EXERCISE AIM :: Pictures do not belong in the copy; restate the records below word for word.

(Saved data entries)
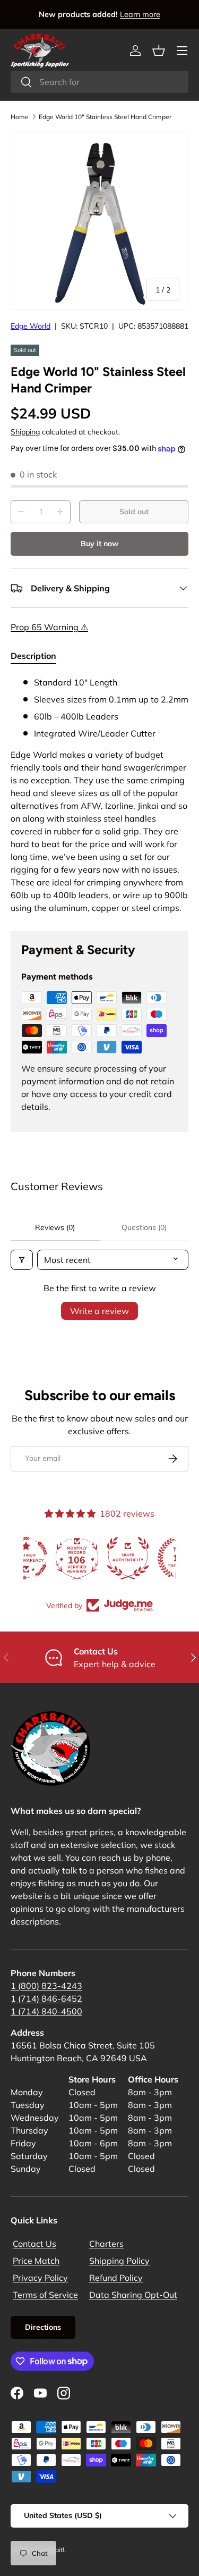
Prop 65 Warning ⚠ (49, 627)
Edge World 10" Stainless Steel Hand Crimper (105, 117)
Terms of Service (45, 2294)
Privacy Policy (40, 2277)
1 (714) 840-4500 (46, 2011)
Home (20, 117)
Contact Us (34, 2243)
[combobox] (99, 82)
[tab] (33, 655)
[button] (158, 50)
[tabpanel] (99, 795)
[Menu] (182, 50)
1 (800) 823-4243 (46, 1985)
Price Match (36, 2260)
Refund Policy (116, 2277)
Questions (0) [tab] (144, 1227)
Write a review (99, 1311)
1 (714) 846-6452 (46, 1998)
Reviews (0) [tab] (55, 1227)
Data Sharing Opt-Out (133, 2294)
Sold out (134, 511)
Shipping (25, 432)
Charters (106, 2243)
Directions (43, 2327)
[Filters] (22, 1260)
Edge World (30, 326)
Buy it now (99, 543)
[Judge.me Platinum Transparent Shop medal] (100, 1558)
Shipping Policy (119, 2260)
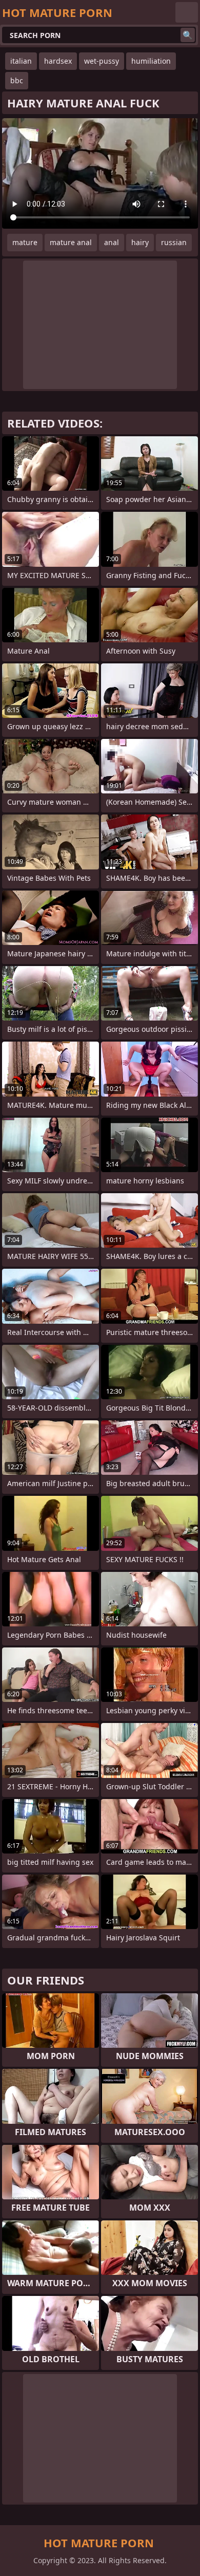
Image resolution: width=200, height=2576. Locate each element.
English (186, 12)
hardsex (58, 61)
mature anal (71, 242)
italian (21, 61)
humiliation (151, 61)
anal (111, 242)
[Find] (188, 35)
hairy (140, 242)
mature (24, 242)
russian (174, 242)
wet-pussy (101, 61)
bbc (16, 80)
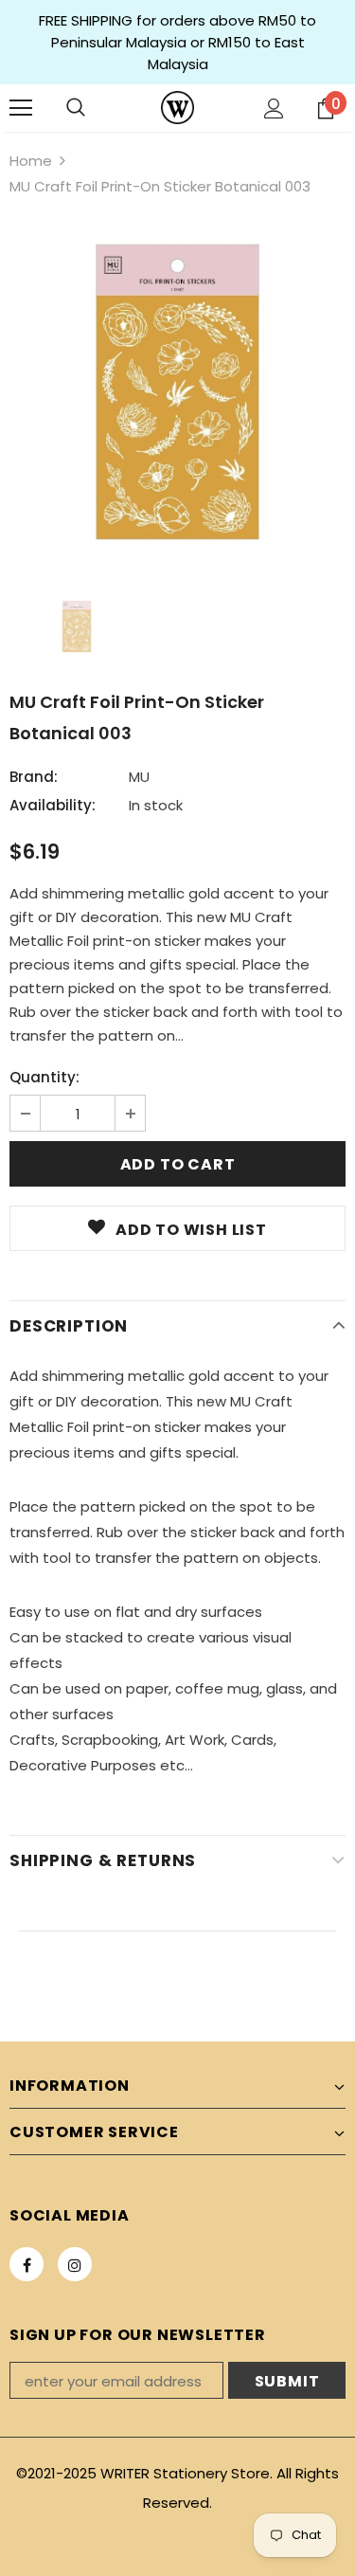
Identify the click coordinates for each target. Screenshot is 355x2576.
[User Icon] (274, 108)
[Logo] (177, 107)
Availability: (52, 805)
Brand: (33, 777)
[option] (177, 392)
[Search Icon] (75, 108)
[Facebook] (26, 2264)
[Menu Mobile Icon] (20, 108)
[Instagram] (75, 2264)
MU (139, 777)
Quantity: (44, 1077)
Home (30, 161)
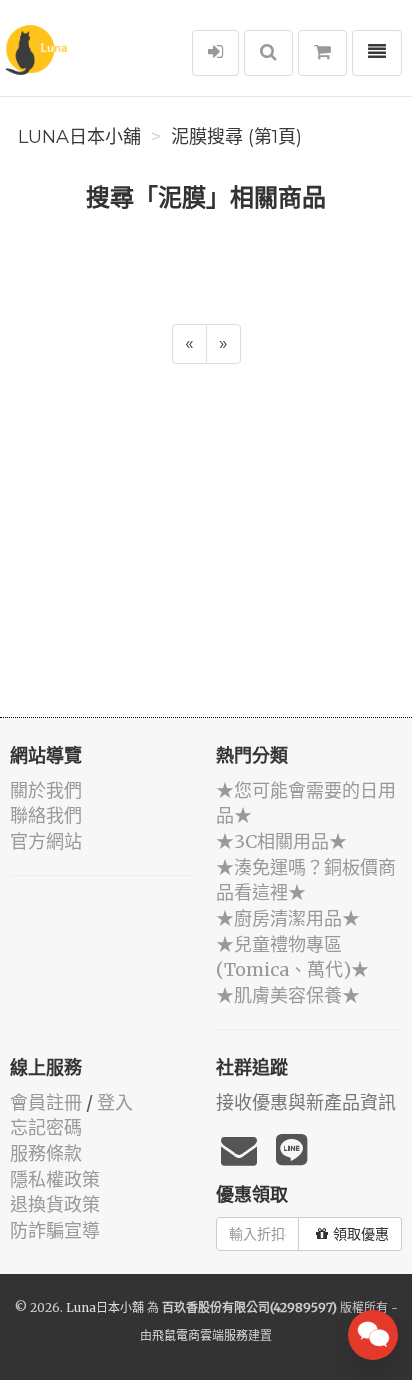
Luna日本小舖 (79, 137)
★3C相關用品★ (281, 841)
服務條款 (46, 1153)
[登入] (215, 53)
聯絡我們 (46, 815)
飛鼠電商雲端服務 (200, 1335)
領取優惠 (361, 1234)
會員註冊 (46, 1102)
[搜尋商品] (268, 53)
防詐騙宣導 (55, 1230)
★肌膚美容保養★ (288, 995)
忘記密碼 (46, 1127)
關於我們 (46, 790)
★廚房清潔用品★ (288, 918)
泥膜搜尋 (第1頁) (236, 137)
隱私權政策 (55, 1179)
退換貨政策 (55, 1204)
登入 (115, 1102)
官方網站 (46, 841)
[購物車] (322, 53)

YOUR SOLUTION ::
Prop 65 Warning ⚠ (49, 627)
Edge World 10" Stainless Steel Hand Crimper (105, 117)
Terms of Service (45, 2294)
Privacy Policy (40, 2277)
1 (714) 840-4500 (46, 2011)
Home (20, 117)
Contact Us (34, 2243)
[combobox] (99, 82)
[tab] (33, 655)
[button] (158, 50)
[tabpanel] (99, 795)
[Menu] (182, 50)
1 (800) 823-4243 (46, 1985)
Price Match (36, 2260)
Refund Policy (116, 2277)
Questions (0) [tab] (144, 1227)
Write a review (99, 1311)
1 (714) 846-6452 (46, 1998)
Reviews (0) [tab] (55, 1227)
Data Sharing Opt-Out (133, 2294)
Sold out (134, 511)
Shipping (25, 432)
Charters (106, 2243)
Directions (43, 2327)
[Filters] (22, 1260)
Edge World (30, 326)
Buy it now (99, 543)
[Judge.me Platinum Transparent Shop medal] (100, 1558)
Shipping Policy (119, 2260)
Image resolution: width=200, height=2576. Locate each element.
English (186, 12)
hardsex (58, 61)
mature anal (71, 242)
italian (21, 61)
humiliation (151, 61)
anal (111, 242)
[Find] (188, 35)
hairy (140, 242)
mature (24, 242)
russian (174, 242)
wet-pussy (101, 61)
bbc (16, 80)
Identify the click coordinates for each target. Screenshot is 355x2576.
[User Icon] (274, 108)
[Logo] (177, 107)
Availability: (52, 805)
Brand: (33, 777)
[option] (177, 392)
[Search Icon] (75, 108)
[Facebook] (26, 2264)
[Menu Mobile Icon] (20, 108)
[Instagram] (75, 2264)
MU (139, 777)
Quantity: (44, 1077)
Home (30, 161)
Luna日本小舖 (79, 137)
★3C相關用品★ (281, 841)
服務條款 (46, 1153)
[登入] (215, 53)
聯絡我們 (46, 815)
飛鼠電商雲端服務 (200, 1335)
領取優惠 (361, 1234)
會員註冊 (46, 1102)
[搜尋商品] (268, 53)
防詐騙宣導 (55, 1230)
★肌膚美容保養★ (288, 995)
忘記密碼 (46, 1127)
關於我們 (46, 790)
★廚房清潔用品★ (288, 918)
泥膜搜尋 (第1頁) (236, 137)
隱私權政策 (55, 1179)
退換貨政策 (55, 1204)
登入 (115, 1102)
官方網站 (46, 841)
[購物車] (322, 53)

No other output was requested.